### Entries supplied
--*--

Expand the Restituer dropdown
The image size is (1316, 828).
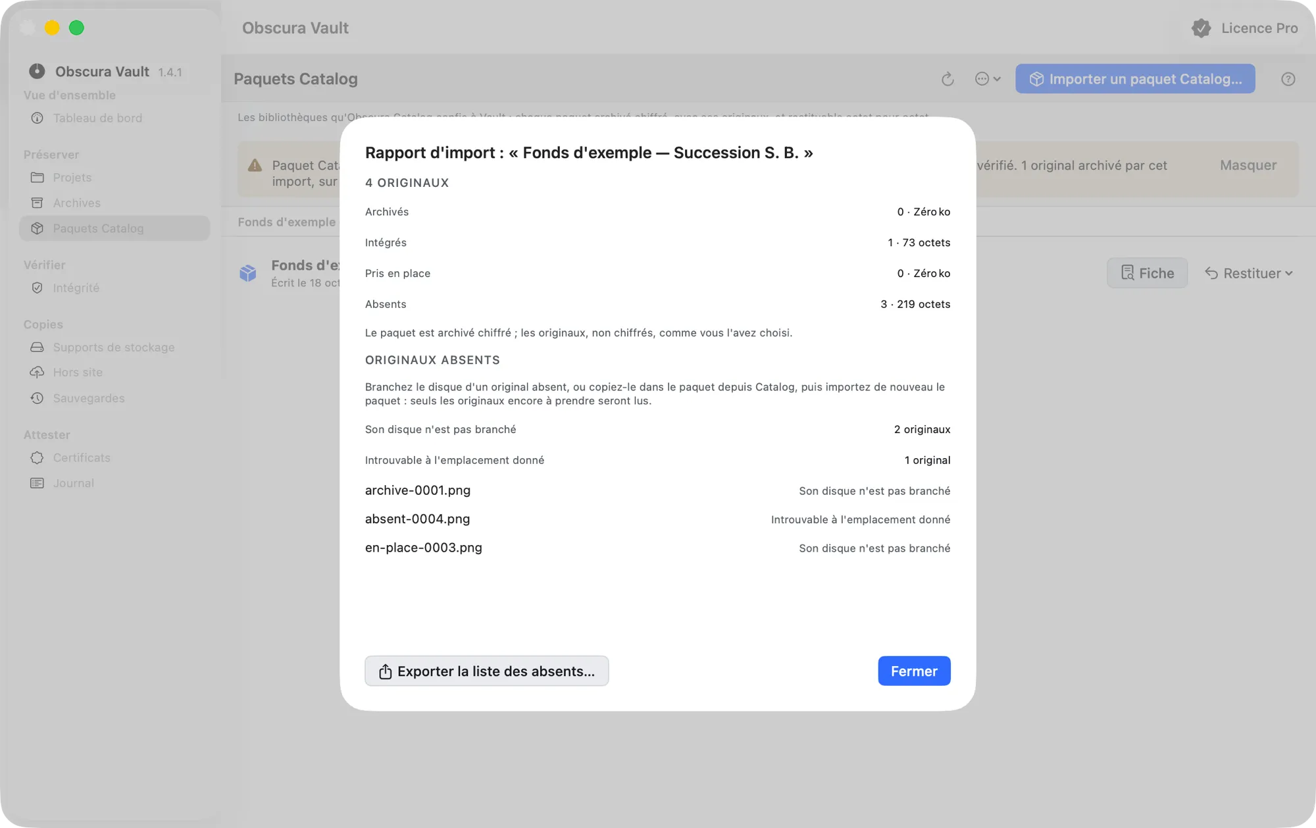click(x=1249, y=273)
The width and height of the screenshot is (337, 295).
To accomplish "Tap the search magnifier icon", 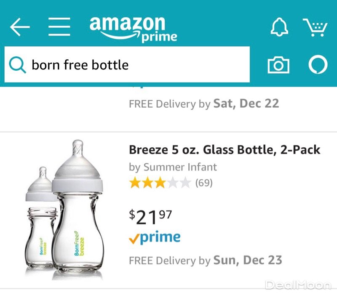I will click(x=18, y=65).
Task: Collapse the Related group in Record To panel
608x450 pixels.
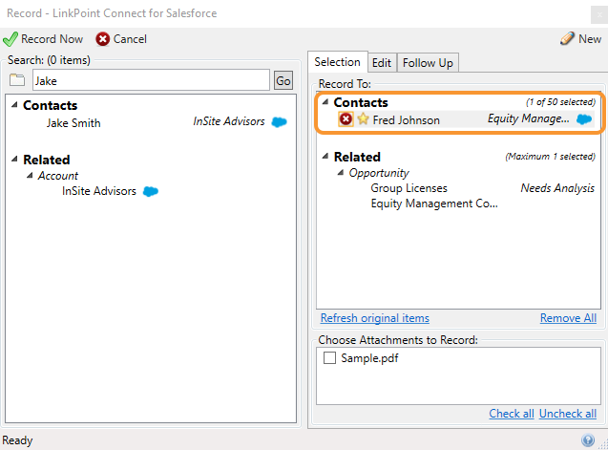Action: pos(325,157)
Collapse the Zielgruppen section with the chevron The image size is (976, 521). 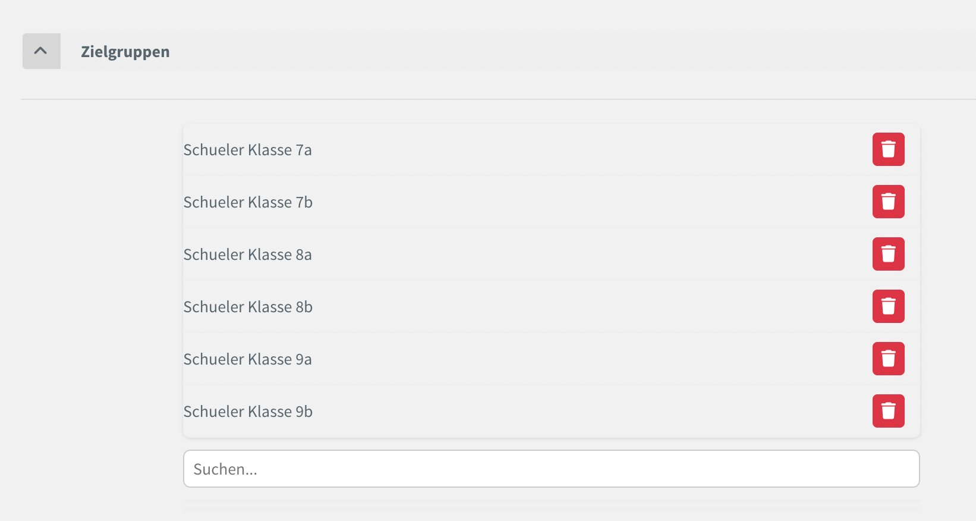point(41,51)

--*--

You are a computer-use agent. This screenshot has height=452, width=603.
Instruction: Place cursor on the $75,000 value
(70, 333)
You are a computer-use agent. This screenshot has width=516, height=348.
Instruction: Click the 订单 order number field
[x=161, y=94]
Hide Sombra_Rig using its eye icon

--*--

### Task goal
Scan the records above. Return every line with "height" in it.

### Exercise response
The width and height of the screenshot is (337, 295).
You are a computer-use agent. This screenshot has height=452, width=603.
You are a computer-use agent. This screenshot has width=516, height=348.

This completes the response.